German Online Gambling Industry Overview

26.05.2015

Germany’s gambling legislation from 2008 was replaced by the ”Interstate Treaty on Gambling 2012” (ISTG). The latter was expected to come into force in January 2012, but there have been a number of aspects regarding it, that faced critism by the European Union Commission. Therefore, its implementation was put off by another six months. The Treaty restrained legal online gambling to one segment only – sports betting. Games of chance were put under general state monopoly, while online gambling activities such as poker and casino-style games were generally prohibited, as was postulated also by the 2008 legislation.

In July 2012 the Interstate Treaty on Gambling was enforced in every federal state, with the exception of the northern state of Schleswig Holstein. The latter refused to join the ISTG and passed a more liberal law on gambling activities. It allowed operators to apply for a license for the majority of gambling options (sports betting, casino-style games and poker), while operators were also permitted to offer them in online environment. As of January 2013 operators obtained approximately 50 licensesfor online sports betting and online casino-style games under the state’s legislation.

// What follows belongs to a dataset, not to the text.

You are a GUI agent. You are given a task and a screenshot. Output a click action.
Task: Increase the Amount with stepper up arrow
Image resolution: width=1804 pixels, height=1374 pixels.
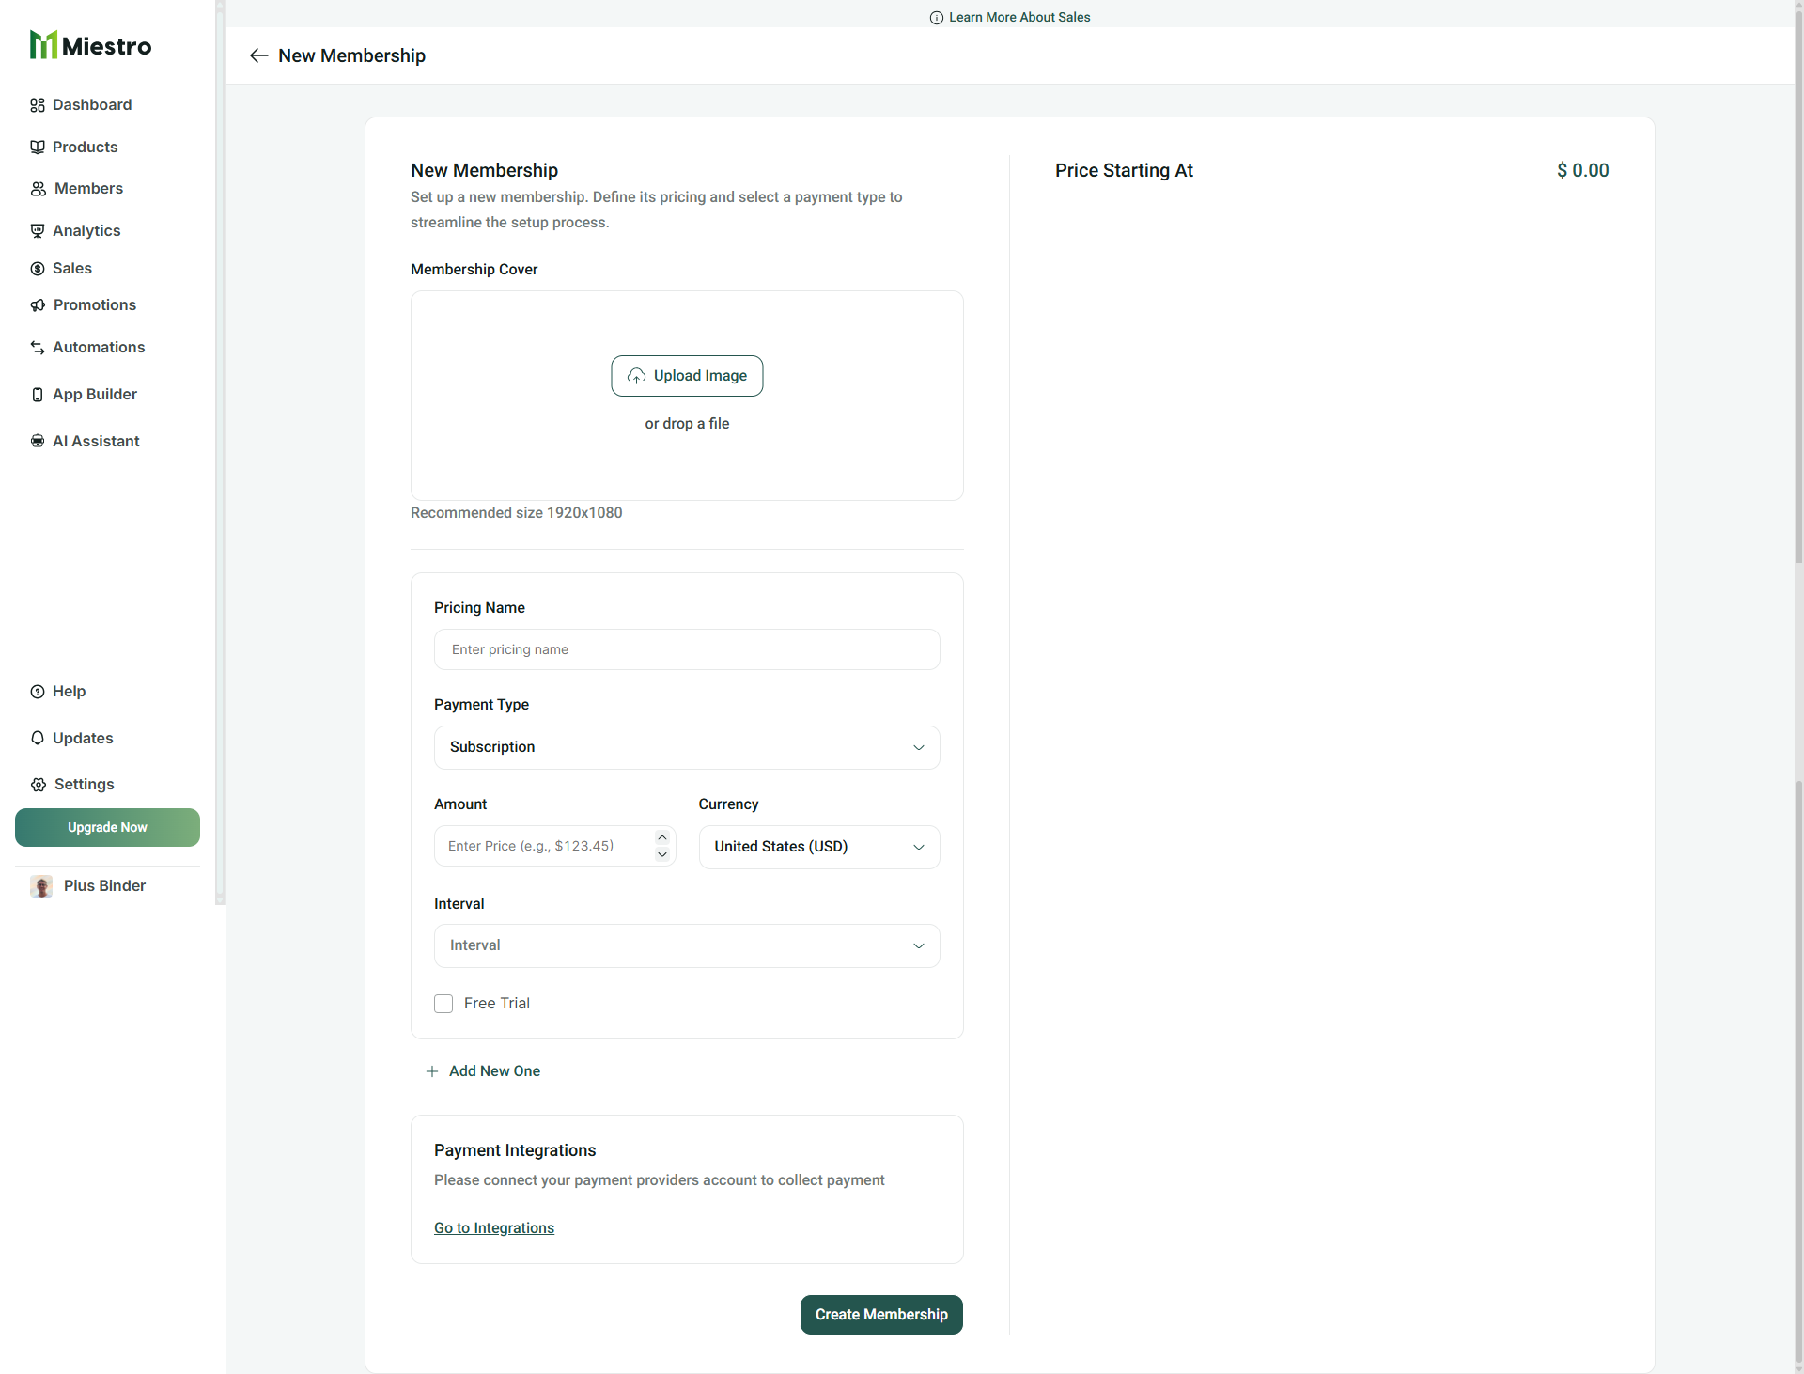(x=662, y=837)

In February 2013, after being in force for almost one year, the Schleswig Holstein’s gambling legislation was abolished, which means that since then all federal states have been following the ISTG prescriptions. However, the specific moment was that all the licenses granted under the Schleswig Holstein’s law will not lose their validity until 2018. Those included 23 licenses for sports betting and 13 licenses for online poker, while their holders were allowed to supply online gambling options only to the local market. The remaining operators need to conform to the sterner norms of the Interstate Gambling Treaty.

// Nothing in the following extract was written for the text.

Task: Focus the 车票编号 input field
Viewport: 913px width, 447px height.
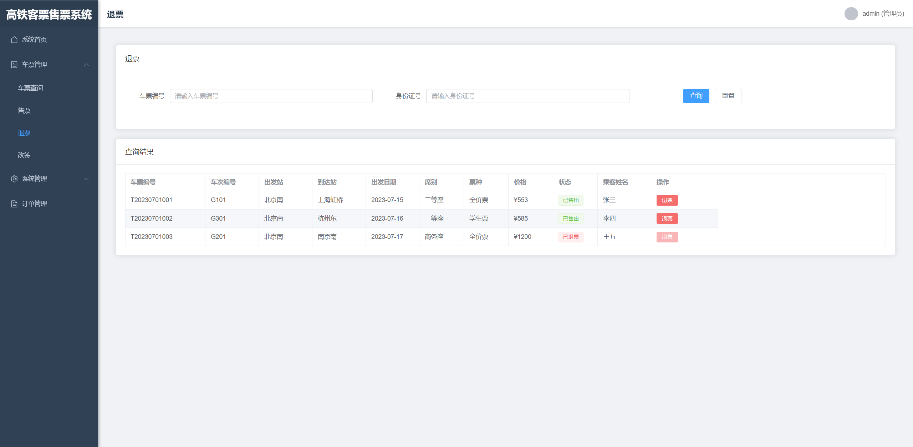Action: 271,96
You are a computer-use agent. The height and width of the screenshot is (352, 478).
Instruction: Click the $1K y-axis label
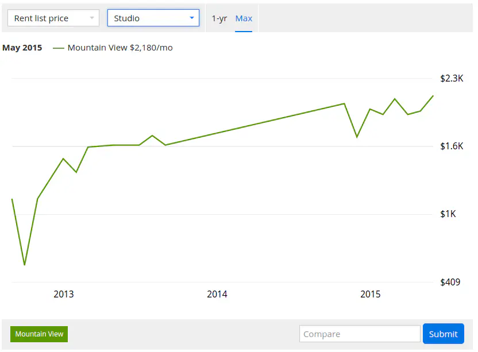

The existence of two opposing legal frameworks for gambling activities in Germany has caused a number of debates and lawsuits. Some experts have expressed concerns that the two legal regimes could render the general state monopoly and the general prohibition on online gambling, postulated by the ISTG, incoherent. What is more, this could lead to unlawfulness and, by the European Court of Justice’s principles, the general state monopoly and the general prohibition on online gambling could even lose their legal force.

 

Industry Performance

In 2012 Germany’s gambling industry produced a total of EUR 10.73 billion in gross proceeds, as 85% of the market was under regulation. The unregulated market segment accounted for 15% and generated EUR 1.57 billion in gross proceeds. Within this segment, online casino games captured a share of 22.7% (EUR 357 million) during the year, while online poker had a share of 19.2% (EUR 301 million).

 

 

According to the 2013 forecast by Goldmedia, the regulated sports betting segment in Germany will probably grow at a compound annual rate of 5.8% within the period 2014-2017, with betting stakes reaching a level of EUR 6.671 billion in 2014 and EUR 7.894 billion in 2017.

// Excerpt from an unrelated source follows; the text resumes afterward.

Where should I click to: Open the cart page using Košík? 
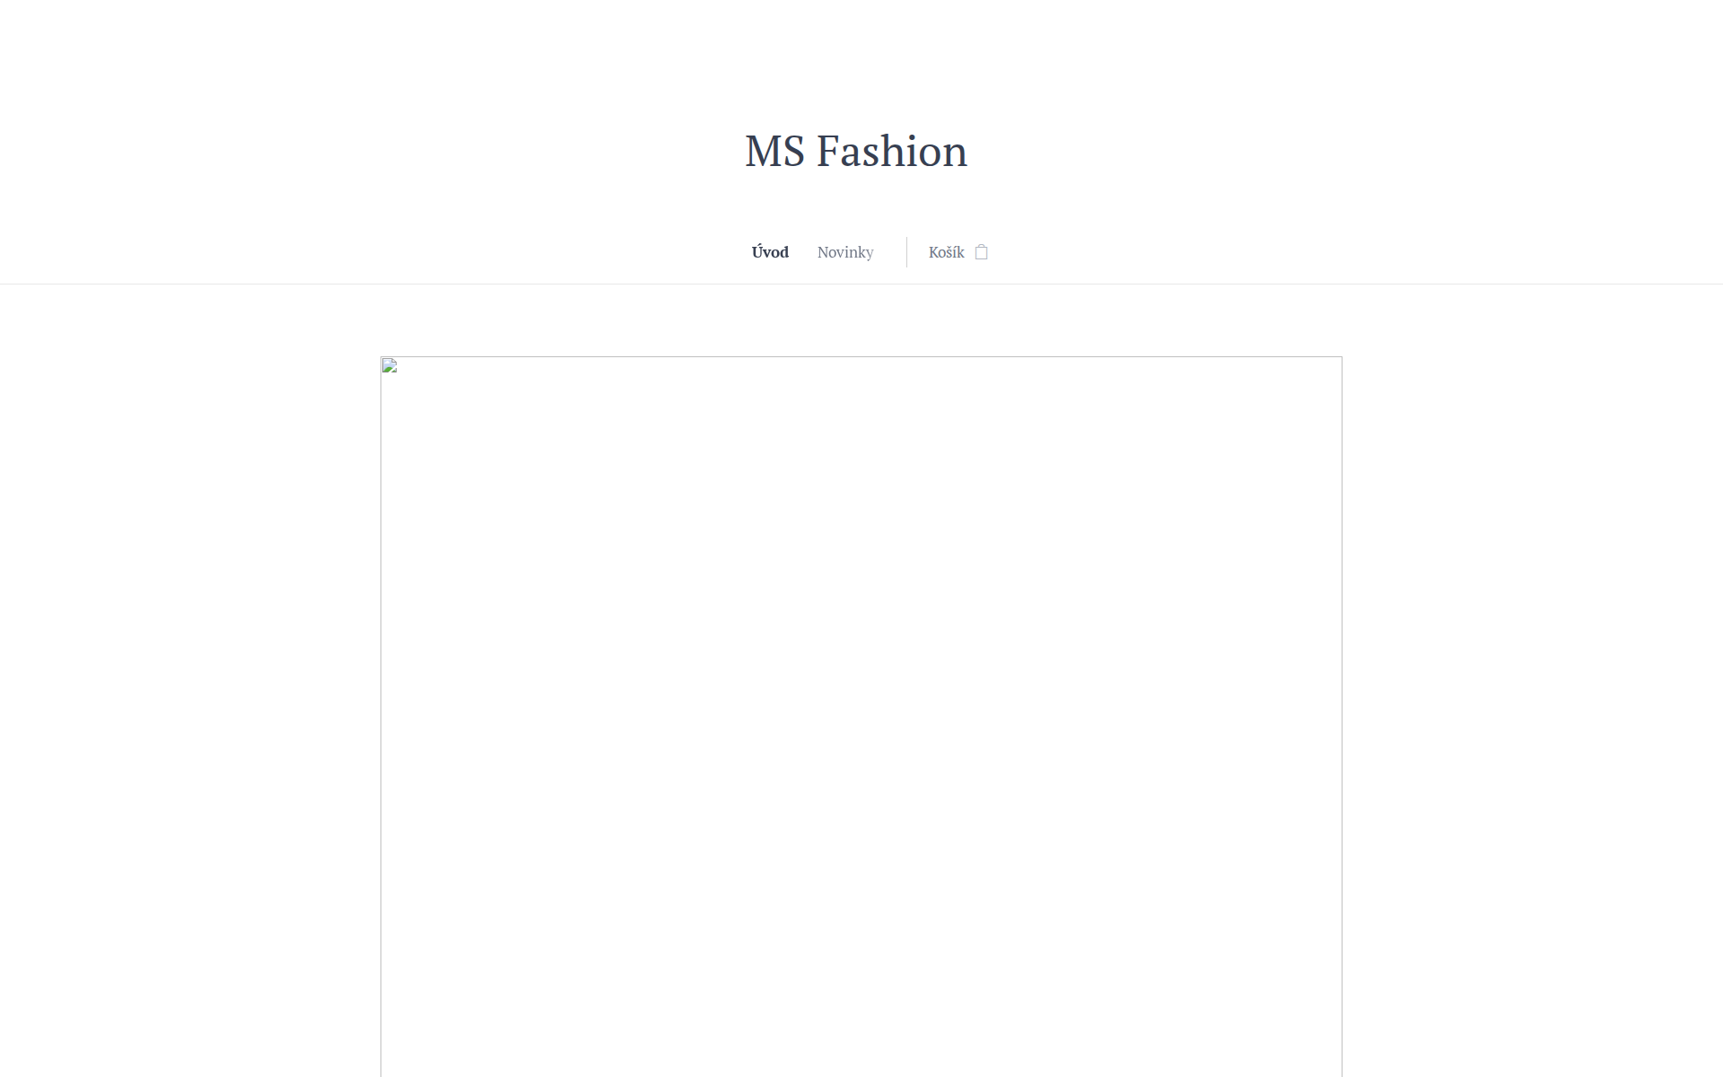point(945,252)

At the same time, the unregulated sports betting segment in the country will probably grow at a compound annual rate of 6.0% within the same period, with betting stakes being at a level of EUR 479 million in 2014 and EUR 571 million respectively.

 

What the future holds

The ISTG was devised to last until 2021, but some experts have stated it may not live that longer, citing the almost-one-year delay in sports bet licensing. How the matter with regulation will develop in the future depends on both political and legal factors.

The focus of the debate on future legislation seems to have gradually shifted towards the facts instead of being entirely political. The Schleswig-Holstein’s Gaming Act was based on Denmark’s example for a liberal gambling legislation and reflected the need for a new course in policy, because, at present, more gambling operators are in search of a license. What is more, an amended legislation should outline transparency in licensing procedures and should not impose uncompetitive restrictions, such as license number limitations and exclusion of some gambling options (online casino-style games, for example).

On the other hand, the Hessian Ministry of the Interior has said it projects license applicants may file over 80 lawsuits, no matter of what the licensing procedure outcome may be. According to the Ministry, unsuccessful applicants may demand a review of their unfruitful participation, while a number of future licensees may probably litigate against unattractive license conditions.

Last but not least, the European Commission has already expressed its concerns over the compliance of the Interstate Treaty on Gambling in the notification procedure. The federal states have been granted a period of two years in order to evaluate the adaptability of the ISTG. This period expired in July 2014.

In June 2014 the European Court of Justice declared the Schleswig Holstein licenses as being not consistent with EU legislation and, therefore, they would not extend to other German states. The Court also ruled that it was acceptable for a country to have two separate licensing regimes for online gambling, if, of course, the stricter regime did not contradict with European Union decree against limitation of services.